According to my current understanding of ownership and borrowing, the following code should not compile, but it does. Could someone please point out the flaw in my thinking?
let mut words_iter = ["hello", "world", "of", "Rust"].into_iter();
let words_iter_ref = words_iter.by_ref();
// Take the first two words.
let hello_world: Vec<_> = words_iter_ref.take(2).collect();
assert_eq!(hello_world, vec!["hello", "world"]);
// Collect the rest of the words.
// We can only do this because we used `by_ref` earlier.
let of_rust: Vec<_> = words_iter.collect();
assert_eq!(of_rust, vec!["of", "Rust"]);
Why I thought this should not compile (I've number the steps so it might be easier to point out the mistake):
words_iter is a std::slice::Iter
words_iter_ref is an &mut Iter
Calling take on words_iter_ref triggers automatic dereferencing by the compiler, because the take method has self as its first parameter, and not &self.
Therefore, take will be called with *words_iter_ref, which is of type *&mut Iter, which is equal to Iter
Therefore, take will take ownership of the original iterator owned by words_iter. I.e. a move happens.
When calling words_iter.collect() later, the collect method will try to take ownership of a value that was already moved in the call to take before. Therefore the code won't compile.
In other words: it seems to me that by simply doing a reference immediately followed by a dereference, you can completely circumvent the ownership rules!

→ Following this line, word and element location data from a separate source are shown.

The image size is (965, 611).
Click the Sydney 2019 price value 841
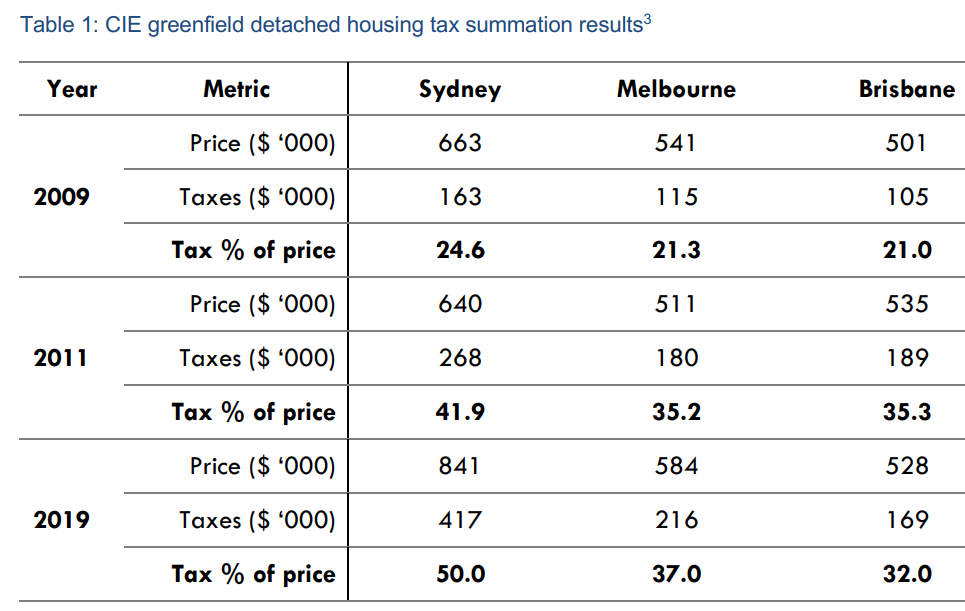click(x=460, y=466)
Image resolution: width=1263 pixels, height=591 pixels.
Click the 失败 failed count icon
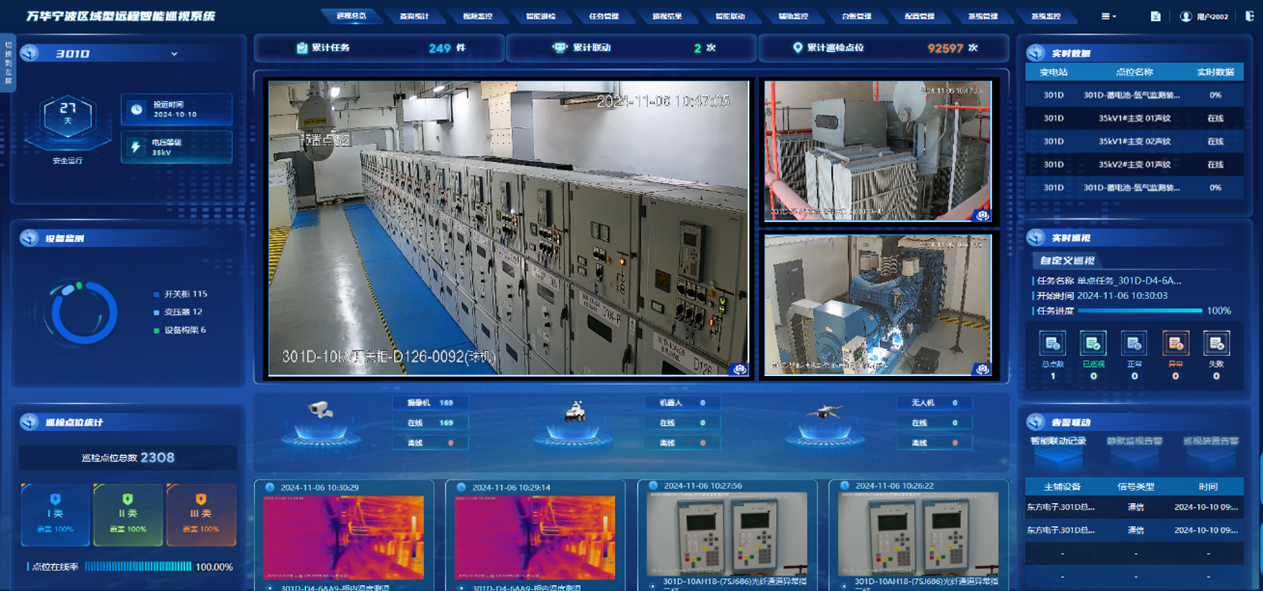[x=1216, y=344]
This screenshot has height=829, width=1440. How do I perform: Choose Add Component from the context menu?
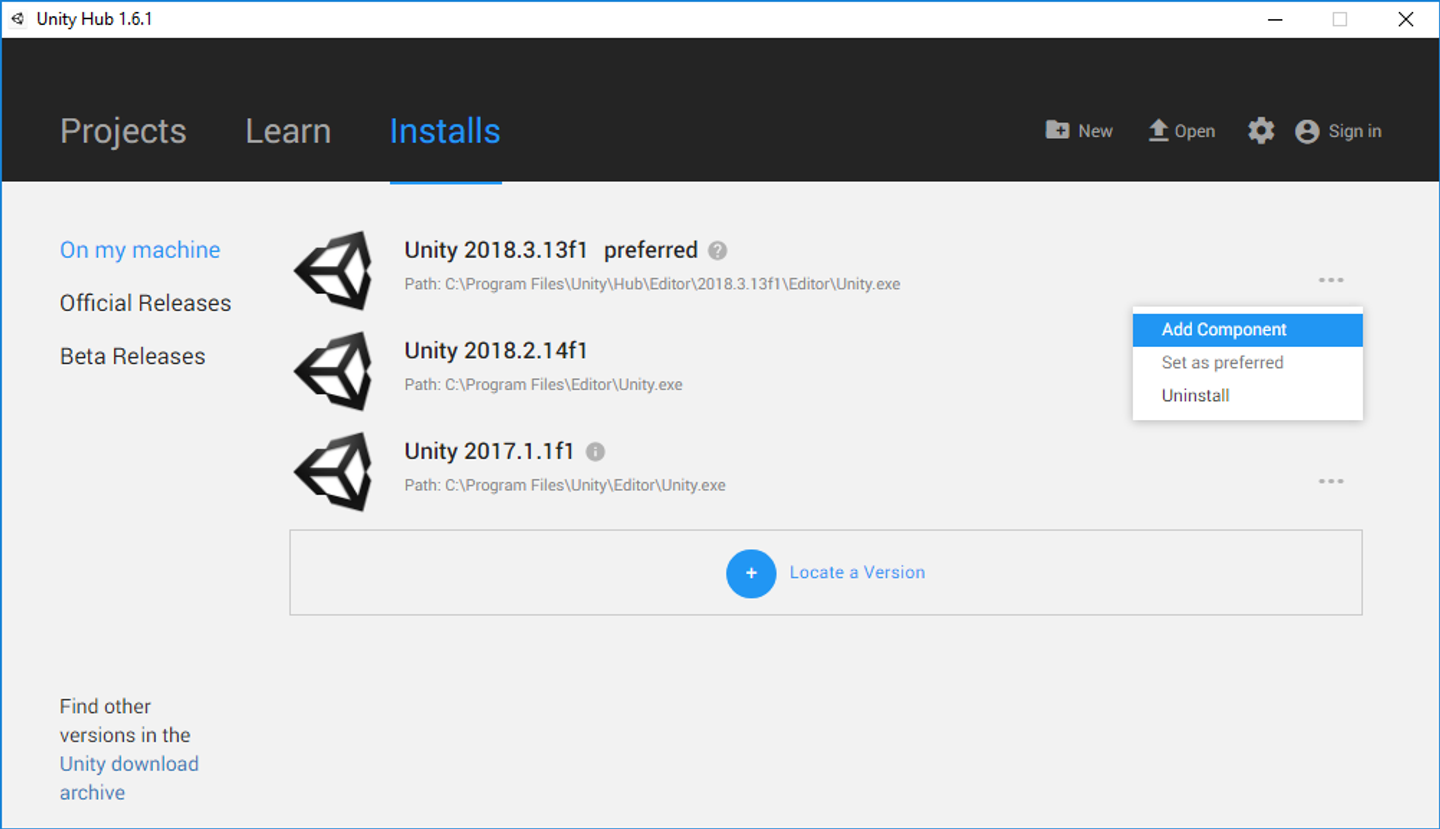click(1224, 329)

There must be something I'm not getting. I would appreciate it if someone could help me understand why this code works and thereby improve my conceptual understanding of Rust. Thanks!
Ahhh, now it all makes sense! This is why the automatic dereferencing doesn't need to happen, because take is implemented straight on the &mut Iterator
Dereferencing can never "move" ownership from the perspective of the borrow checker. If you have an &mut T there's no way to get a value of T and invalidate the variable the &mut T was pointing to.
There are a bunch of was to get a T out of the &mut T, but none of them would prevent someone from using the original variable.
Indeed, it seems that calling a method with receiver type Self on a &mut T leads to error E0507. So even though my thinking went wrong in step 3 already, what I wrote in step 5 would have been wrong as well.